Dataset excerpts:
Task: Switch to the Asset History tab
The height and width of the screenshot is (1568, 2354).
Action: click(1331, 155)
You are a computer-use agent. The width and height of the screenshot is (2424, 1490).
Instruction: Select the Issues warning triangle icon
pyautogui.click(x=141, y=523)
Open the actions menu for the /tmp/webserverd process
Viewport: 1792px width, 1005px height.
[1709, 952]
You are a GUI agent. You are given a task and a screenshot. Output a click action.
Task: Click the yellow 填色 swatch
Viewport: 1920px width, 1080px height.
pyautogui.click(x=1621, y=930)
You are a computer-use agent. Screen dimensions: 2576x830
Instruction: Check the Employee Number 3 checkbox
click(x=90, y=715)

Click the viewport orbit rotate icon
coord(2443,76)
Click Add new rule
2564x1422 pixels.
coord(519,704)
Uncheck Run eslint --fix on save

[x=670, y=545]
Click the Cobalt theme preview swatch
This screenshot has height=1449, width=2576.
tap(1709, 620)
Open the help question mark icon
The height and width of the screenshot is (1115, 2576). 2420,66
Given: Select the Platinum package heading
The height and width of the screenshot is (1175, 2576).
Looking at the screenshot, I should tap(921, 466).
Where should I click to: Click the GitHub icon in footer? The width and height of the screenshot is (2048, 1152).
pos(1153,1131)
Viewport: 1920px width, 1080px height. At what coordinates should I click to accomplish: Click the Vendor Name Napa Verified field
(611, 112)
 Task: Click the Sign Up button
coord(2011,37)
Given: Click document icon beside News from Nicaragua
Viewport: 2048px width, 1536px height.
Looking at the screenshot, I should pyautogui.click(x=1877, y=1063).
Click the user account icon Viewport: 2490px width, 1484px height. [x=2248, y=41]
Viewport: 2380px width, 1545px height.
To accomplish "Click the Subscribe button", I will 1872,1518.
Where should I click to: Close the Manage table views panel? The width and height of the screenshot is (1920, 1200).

Try it:
The range runs from the line with "Viewport: 2048px width, 1536px height." to the last line of the entries above, both included. Restate it word for word.

Solution below:
Viewport: 2048px width, 1536px height.
Looking at the screenshot, I should pyautogui.click(x=1877, y=1063).
Click the user account icon Viewport: 2490px width, 1484px height. [x=2248, y=41]
Viewport: 2380px width, 1545px height.
To accomplish "Click the Subscribe button", I will 1872,1518.
Where should I click to: Close the Manage table views panel? The width and height of the screenshot is (1920, 1200).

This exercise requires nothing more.